[Rows for locating words and elements]
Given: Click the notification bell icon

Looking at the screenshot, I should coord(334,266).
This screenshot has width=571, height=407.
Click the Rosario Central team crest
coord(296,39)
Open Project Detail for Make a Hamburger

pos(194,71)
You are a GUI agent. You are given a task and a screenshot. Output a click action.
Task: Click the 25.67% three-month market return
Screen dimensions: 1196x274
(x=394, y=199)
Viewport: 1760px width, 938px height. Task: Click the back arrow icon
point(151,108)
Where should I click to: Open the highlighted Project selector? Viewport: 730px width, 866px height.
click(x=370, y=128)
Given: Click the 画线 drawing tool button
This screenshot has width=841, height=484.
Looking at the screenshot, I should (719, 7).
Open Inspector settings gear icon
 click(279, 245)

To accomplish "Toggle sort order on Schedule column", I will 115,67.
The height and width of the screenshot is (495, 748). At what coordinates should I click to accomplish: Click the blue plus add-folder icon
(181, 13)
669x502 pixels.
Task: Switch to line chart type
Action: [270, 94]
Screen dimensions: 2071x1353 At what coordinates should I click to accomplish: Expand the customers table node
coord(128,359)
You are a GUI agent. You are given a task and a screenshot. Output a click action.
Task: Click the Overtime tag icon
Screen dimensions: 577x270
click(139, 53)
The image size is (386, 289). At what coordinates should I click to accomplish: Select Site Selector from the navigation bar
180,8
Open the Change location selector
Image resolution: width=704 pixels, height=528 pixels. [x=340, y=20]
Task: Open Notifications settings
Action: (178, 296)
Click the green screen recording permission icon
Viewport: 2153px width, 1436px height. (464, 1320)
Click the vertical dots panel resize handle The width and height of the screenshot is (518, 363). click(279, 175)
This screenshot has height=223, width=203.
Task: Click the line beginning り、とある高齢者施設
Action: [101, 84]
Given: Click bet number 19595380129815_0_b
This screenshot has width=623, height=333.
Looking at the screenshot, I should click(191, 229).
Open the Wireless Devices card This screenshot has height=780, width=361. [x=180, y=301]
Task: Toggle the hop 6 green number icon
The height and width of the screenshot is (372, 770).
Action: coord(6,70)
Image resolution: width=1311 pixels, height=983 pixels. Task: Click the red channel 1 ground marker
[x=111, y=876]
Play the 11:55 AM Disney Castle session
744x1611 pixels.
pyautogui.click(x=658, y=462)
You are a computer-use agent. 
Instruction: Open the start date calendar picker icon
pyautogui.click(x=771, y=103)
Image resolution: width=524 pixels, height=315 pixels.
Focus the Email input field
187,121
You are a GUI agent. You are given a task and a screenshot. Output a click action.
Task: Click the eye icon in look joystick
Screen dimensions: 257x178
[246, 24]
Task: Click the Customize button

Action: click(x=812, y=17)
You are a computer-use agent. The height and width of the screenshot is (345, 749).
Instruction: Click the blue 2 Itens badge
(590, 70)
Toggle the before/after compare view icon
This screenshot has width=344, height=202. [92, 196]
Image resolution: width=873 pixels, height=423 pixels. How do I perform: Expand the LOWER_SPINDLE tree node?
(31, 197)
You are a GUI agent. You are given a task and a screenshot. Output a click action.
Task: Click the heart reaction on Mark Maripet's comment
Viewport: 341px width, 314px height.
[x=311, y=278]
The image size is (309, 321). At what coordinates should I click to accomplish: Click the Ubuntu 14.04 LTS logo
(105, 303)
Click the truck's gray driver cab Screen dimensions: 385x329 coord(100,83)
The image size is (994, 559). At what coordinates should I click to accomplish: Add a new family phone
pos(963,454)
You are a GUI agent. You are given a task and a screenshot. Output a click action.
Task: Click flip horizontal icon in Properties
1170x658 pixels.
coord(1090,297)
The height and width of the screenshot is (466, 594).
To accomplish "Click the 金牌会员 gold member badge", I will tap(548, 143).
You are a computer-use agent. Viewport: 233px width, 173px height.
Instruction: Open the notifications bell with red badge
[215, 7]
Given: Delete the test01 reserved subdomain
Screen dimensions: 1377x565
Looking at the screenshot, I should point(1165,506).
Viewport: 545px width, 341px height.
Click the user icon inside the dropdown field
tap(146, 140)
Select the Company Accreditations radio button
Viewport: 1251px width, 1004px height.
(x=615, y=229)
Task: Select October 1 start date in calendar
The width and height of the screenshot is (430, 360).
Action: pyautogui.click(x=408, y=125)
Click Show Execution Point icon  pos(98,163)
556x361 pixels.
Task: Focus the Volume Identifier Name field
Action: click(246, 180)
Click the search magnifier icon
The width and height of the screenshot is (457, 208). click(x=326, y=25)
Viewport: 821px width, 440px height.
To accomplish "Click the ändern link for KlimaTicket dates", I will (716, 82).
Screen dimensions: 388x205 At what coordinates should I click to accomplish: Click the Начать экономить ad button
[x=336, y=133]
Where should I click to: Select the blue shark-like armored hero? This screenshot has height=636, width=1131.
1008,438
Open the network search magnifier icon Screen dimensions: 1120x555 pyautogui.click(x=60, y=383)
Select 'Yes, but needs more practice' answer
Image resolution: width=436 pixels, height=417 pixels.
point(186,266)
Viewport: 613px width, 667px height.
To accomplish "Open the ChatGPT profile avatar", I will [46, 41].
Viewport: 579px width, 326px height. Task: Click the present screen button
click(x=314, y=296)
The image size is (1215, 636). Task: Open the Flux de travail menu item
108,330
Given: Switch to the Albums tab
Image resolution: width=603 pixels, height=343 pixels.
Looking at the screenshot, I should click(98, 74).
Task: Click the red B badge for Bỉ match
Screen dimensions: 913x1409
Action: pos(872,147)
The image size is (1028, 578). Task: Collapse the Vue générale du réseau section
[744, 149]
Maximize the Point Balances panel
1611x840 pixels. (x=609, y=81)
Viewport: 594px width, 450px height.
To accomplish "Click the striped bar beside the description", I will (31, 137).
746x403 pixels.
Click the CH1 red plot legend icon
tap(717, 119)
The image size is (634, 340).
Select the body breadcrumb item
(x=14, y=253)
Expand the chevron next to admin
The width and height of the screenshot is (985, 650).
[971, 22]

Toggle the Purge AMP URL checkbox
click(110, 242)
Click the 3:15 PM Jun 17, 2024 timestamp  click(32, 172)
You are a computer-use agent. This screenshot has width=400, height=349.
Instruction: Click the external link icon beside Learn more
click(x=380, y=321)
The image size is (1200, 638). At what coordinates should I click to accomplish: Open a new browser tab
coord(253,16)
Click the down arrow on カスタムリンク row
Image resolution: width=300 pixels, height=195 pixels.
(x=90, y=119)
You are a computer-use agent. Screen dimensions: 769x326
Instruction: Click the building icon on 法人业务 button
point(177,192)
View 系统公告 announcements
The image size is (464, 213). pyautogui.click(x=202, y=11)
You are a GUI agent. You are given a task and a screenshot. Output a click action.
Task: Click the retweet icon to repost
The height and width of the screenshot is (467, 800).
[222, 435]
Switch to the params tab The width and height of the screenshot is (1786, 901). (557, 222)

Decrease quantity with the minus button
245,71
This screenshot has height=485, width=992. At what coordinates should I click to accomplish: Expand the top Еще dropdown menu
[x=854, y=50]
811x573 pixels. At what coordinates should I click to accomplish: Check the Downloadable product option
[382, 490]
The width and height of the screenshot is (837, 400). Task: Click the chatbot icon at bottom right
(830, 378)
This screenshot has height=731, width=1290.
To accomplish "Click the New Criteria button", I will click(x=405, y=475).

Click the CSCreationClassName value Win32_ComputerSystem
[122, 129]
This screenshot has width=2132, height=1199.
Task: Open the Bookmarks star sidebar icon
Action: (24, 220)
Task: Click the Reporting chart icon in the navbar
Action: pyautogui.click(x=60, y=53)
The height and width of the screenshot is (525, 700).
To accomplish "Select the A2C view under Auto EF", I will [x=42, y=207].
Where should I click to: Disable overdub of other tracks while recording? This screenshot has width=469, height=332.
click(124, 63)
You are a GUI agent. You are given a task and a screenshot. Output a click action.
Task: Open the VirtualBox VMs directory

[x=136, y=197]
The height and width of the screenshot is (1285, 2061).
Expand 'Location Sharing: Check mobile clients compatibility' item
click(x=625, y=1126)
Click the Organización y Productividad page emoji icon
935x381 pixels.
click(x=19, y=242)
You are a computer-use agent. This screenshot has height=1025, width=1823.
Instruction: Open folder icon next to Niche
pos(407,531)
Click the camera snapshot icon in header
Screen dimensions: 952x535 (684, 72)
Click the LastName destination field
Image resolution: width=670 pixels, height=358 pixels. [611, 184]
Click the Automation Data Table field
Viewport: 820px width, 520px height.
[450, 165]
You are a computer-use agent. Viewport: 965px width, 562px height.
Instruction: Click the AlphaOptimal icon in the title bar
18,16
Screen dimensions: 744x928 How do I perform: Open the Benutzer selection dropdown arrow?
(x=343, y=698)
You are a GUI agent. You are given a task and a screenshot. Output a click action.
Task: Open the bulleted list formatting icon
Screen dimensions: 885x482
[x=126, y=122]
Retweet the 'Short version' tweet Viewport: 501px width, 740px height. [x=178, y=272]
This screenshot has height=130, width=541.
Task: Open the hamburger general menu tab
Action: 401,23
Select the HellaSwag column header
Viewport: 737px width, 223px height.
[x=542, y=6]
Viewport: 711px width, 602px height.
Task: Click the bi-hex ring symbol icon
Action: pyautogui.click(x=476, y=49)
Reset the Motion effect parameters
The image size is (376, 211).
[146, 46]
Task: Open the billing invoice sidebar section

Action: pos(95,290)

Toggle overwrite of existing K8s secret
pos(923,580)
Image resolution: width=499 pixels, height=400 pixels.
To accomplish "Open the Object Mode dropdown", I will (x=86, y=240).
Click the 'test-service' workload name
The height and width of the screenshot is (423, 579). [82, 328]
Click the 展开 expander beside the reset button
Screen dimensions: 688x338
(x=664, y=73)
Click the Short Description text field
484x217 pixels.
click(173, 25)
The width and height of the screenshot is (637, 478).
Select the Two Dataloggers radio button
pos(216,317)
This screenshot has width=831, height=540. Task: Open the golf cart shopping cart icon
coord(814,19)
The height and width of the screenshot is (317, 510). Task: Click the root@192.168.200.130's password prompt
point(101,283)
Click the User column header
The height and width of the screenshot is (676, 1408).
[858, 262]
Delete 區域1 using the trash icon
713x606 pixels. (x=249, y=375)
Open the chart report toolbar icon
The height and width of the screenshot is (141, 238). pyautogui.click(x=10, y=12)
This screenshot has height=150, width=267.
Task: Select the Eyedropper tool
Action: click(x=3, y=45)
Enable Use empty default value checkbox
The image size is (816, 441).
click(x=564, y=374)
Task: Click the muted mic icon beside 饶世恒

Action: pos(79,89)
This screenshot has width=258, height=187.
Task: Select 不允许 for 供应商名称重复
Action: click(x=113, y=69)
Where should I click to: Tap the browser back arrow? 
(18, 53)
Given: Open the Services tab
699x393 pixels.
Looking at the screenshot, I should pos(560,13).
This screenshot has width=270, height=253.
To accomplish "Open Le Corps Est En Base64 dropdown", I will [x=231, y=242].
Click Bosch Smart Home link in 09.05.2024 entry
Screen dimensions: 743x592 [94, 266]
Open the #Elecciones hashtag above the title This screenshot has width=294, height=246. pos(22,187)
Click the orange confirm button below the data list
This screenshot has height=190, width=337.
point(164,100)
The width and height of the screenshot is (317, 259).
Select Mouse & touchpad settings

§ WHAT IS EXPECTED
Give the stretch from the line that contains "The image size is (994, 559)." through the line that contains "pos(963,454)" as a Markdown table with the columns Nr and Line, leaving out any blank lines.

§ FINISHED TASK
| Nr | Line |
|---|---|
| 1 | The image size is (994, 559). At what coordinates should I click to accomplish: Add a new family phone |
| 2 | pos(963,454) |